Data source and design In this study, we used data from the ‘Bangladesh Disaster-related Statistics-2015’, the largest and most recent disaster-related survey in the country conducted by the Bangladesh Bureau of Statistics (BBS) (BBS, 2016). A disaster was defined as a major adverse event resulting from natural processes of the earth, e.g. cyclones, drought, floods, erosion, volcanic eruptions, earthquakes, tsunamis, and other geologic processes. The survey was designed to measure the socio-economic characteristics of households and population, damage and loss of land and residence, health and sanitation conditions, different disasters faced, and perception and knowledge about climate change in the disasterprone areas. The respondents were asked for the disaster-related information between 2009 and 2014. All 64 districts of Bangladesh were considered as a sampling frame consisting of mauzas/mahallas (lowest administrative unit). Respondents were questionnaire was used to collect data in two phases. In both phases, the field operation was conducted for 45 days. About 1800 data collectors and employees of the Bangladesh Bureau of Statistics (BBS) were employed in the data collection after four days of comprehensive training,
We estimated the impact of natural disasters on the selected outcome variables. The key outcome variables were injury, disability, and death due to different disasters in the last six years. The ‘Bangladesh Disaster-related Statistics-2015’ survey collected self-reported injury and disability information associated with natural disasters. In this study, the injury was defined as any accidental force applied to the body during the natural disasters that caused harm (Schuh-Renner et al., 2019). The difficulty with mobility, basic activities (e.g. dressing and bathing) of daily living after affected by the natural disasters were considered as disability (Manini et al., 2017). The participant was asked, ‘Member of your household, who got sick, either injured or got disabled due to natural disaster during 2009–14’ to capture the injury and disability information. The prevalence of injury, disability, and death were estimated per 100,000 populations across different socioeconomic characteristics (e.g. age group, sex, marital status, education, occupation, physically challenged condition, disaster warning, disaster preparedness, number of disasters faced, place of residence, region of residence, and asset quintile). Physical or psychological situation that hinders the daily movement, sensations, and activities of a man or woman was defined as the physically challenged condition (BBS, 2016). The dummy variable ‘got disaster warning’ denoted 1 if a household received any advanced notice or forecast on disaster and 0 otherwise. Preparedness was defined as measures that are designed to ensure that communities will have the knowledge and understanding of their risk environment to enable them to better cope with disaster associated causalities (BBS, 2016). Number of disasters faced was defined by how many times the person was affected by a disaster. We analysed the effects of drought, flood, water logging, cyclone, tornado, storm/ tidal surge, thunderstorm, river/coastal erosion, landslides, hailstorm, and other disasters in this study. Households’ wealth was categorized into five quintiles ordered from the poorest to the richest based on the available assets of the household, including housing material, sanitation facilities, access to utility services, and access to drinking water.

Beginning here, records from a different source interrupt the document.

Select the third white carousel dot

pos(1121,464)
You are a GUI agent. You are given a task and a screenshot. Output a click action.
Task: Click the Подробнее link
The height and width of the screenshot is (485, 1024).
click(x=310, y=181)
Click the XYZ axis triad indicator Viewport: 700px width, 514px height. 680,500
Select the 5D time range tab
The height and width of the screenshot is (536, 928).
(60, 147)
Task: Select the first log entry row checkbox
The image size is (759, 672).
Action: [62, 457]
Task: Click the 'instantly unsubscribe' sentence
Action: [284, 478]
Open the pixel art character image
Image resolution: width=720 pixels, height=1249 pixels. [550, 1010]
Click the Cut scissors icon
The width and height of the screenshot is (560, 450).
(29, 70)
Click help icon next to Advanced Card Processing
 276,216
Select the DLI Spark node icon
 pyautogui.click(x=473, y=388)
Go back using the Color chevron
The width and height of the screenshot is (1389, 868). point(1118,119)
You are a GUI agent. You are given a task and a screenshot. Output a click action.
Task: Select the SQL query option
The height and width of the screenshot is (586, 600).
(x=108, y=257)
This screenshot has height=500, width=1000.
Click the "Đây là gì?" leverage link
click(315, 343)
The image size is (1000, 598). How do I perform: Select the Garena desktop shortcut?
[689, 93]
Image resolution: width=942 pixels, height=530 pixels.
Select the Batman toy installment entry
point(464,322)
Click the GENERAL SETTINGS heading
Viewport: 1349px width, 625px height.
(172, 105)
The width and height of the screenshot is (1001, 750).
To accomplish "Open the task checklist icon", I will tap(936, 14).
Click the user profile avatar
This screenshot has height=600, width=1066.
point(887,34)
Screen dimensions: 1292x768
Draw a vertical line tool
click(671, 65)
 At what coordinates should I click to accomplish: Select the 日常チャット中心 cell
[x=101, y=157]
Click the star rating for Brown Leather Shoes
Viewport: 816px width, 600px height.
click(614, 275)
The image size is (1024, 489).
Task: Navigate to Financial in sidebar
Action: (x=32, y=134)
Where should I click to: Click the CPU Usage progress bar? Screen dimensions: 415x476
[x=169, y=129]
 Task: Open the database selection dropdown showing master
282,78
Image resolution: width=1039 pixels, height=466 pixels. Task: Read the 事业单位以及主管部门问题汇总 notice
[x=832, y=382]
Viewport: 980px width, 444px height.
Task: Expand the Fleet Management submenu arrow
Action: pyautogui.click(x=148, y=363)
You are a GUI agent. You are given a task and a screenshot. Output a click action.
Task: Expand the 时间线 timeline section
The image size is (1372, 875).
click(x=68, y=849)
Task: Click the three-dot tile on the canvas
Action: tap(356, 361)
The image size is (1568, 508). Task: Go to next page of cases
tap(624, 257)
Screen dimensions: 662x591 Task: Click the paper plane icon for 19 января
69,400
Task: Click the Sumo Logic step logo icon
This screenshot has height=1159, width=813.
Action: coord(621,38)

Statistical analyses Principal component analysis (PCA) was applied to survey responses on ownership of a set of key assets and the values of the index were based on the first principal component (Vyas & Kumaranayake, 2006). Household size was adjusted while estimating PCA score. PCA is a commonly used technique when computing asset indices; although traditionally applied to continuous variables (Filmer & Pritchett, 2001). Higher scores of the index indicated more affluent households. The chi-square test was performed to assess the association between categorical variables. We applied three different logistic regression models to identify the associations between individual/household characteristics and disaster-related injury, disability, and death. In first two models, disaster-related injury and disability were treated as dependent variables and other socio-economic characteristics as independent variables (e.g. age group, sex, marital status, education, occupation, physically challenged condition, disaster warning, disaster preparedness, number of disasters faced, place of residence, region of residence, and asset quintile). However, in the third model, disaster-related death was analyzed for all of these characteristics except marital status, education, occupation, and physical challenges due to the unavailability of the information. All statistical analyses were performed using STATA version 13 (StataCorp., 2013).